Le jour J j’opterai pour cette dernière. Elle me semble plus correspondre au thème et j’ai envie de jaune, la première serait peut-être trop unie et la seconde trop stricte.
Je m’organise de même pour la pochette. J’en emporte 3. Une en coton blanche à pois bleus, une marron à motifs, et une bleue à petites fleurs blanches. J’opterai pour cette dernière, l’association marron et jaune bien que parfaite est trop prévisible, et j’utilise trop la blanche à pois pour les mariages.

Les accessoires
Tu pensais que c’était terminé ? Raté ! Il manque tout le reste voyons ! Tous ces petits détails qui cachent le Diable. Pour le coup ces derniers ont été de soi, tant certains choix sont faits automatiquement.
Pour les mi-bas, en lin bien sûr, ce sera une paire rouge de la maison Bresciani, qui remplace la version en fil d’Ecosse Gamarelli qui m’accompagne pour toutes les grandes occasions.
Pour la montre, c’est un peu la même chose. Ma fidèle Longines carrée des 70’s est parfaite. Discrète, originale (elle est carrée), élégante, je l’adore, c’est ma montre habillée (en fait j’en ai deux, celle-ci en acier, et une plaquée or, mais je préfère l’acier pour une tenue de jour). Ce n’est qu’en la mettant le jour du mariage que je me ferai la réflexion que c’est… Jonathan qui me l’a vendue ! Jolie coïncidence.
Pour être cohérents, les boutons de manchette ne doivent pas être en or. Je choisis donc une paire en argent ornée de lapis-lazulis de la maison Chatolufsen. J’aime cette paire, qui reste simple et sobre, tout en étant réalisée dans de beaux matériaux.
Je choisis ma paire de bretelles marron et turquoise. En particulier car les attaches sont en tissu, et que je n’ai pas de bretelles avec attaches en cuir marron, elles me simplifient grandement la vie (et j’adore ce bleu un peu pétant, même si personne ne le voit).
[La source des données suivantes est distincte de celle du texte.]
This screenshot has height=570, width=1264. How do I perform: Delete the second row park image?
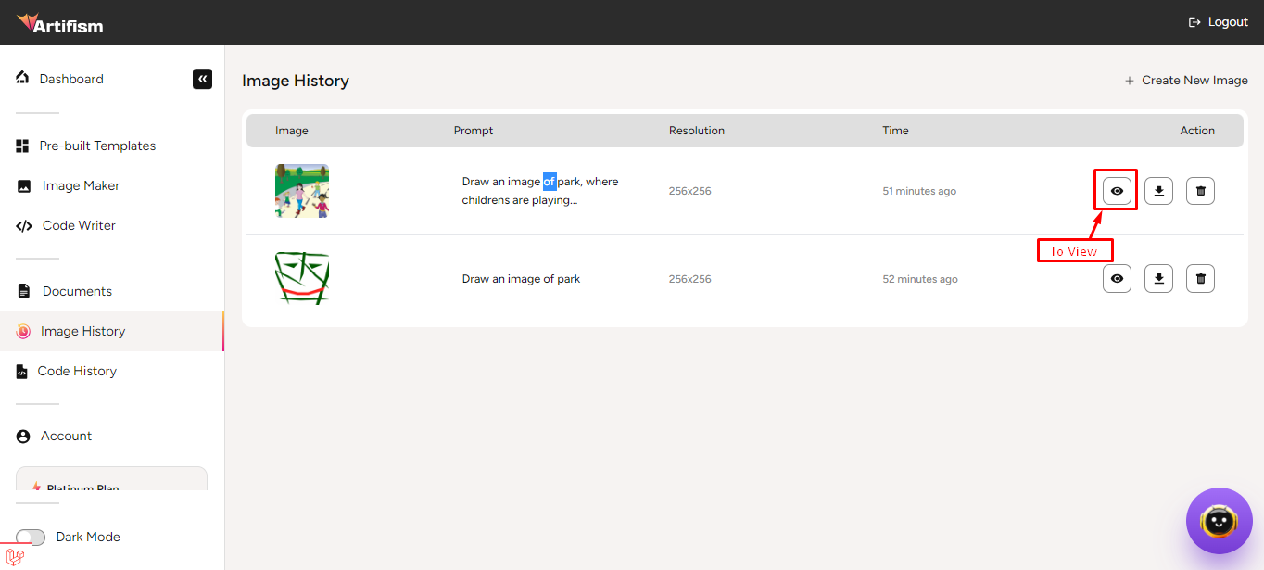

Qui dit été dit soleil qui tape fort. Les lunettes de soleil sont obligatoires. Je choisis ma fidèle paire Massimo Novelli, qui m’accompagne souvent et que je trouve particulièrement réussie. Oui, tu trouveras cela étrange, mais ce sont mes lunettes pour le mariage, j’étais aussi venu avec mes Persol 714 pour le reste du temps… Pour rester léger, les lunettes seront rangées dans un étui-pochette
Restent les petits derniers, mon Briquet Dupont vintage, plaqué or (note à moi-même, penser à trouver un briquet argenté pour rester cohérent), et un Pelikan M800 (j’ai toujours un stylo sur moi si possible).
Que retenir?
J’espère que la logique que je peux mettre derrière la construction d’une tenue t’aura intéressé. Lorsque c’est pour un évènement important/organisé, celle-ci doit à la fois être en cohérence avec l’événement, et avec tes goûts (et si vraiment les mariés ont l’idée saugrenue d’imposer une couleur loufoque à leur thème, n’hésite pas à prétendre que c’est la couleur de tes sous-vêtements, personne n’ira vérifier, ou bien trouve une cravate un peu complexe où on retrouve cette couleur, mais sur moins de 5% de la surface).

En ce qui concerne les tissus, le plus important c’est ton confort. Une journée qui commence à 16h et se termine avec des danses endiablées à 5, 6, 8h du matin ! Choisis les respirants (ça exclut d’office le coton, que tu devrais forcément de toute façon exclure quoiqu’il arrive), privilégie les laines froides, ou le lin. Si tu n’aimes pas le lin 100% qui froisse beaucoup et dont la texture est peu habillée choisis un mélange lin et soie (exceptionnellement élégant), ou les désormais classiques laine/lin/soie. Pour ces deux mélanges, privilégie les vestes, je suis moins serein de leur durabilité pour un pantalon. Et surtout, ne néglige pas trop longtemps ta garde-robe estivale ! Personnellement je trouve qu’il y manque au moins un costume (j’imagine un croisé en seersucker bleu Loro Piana) et un blazer (en fresco).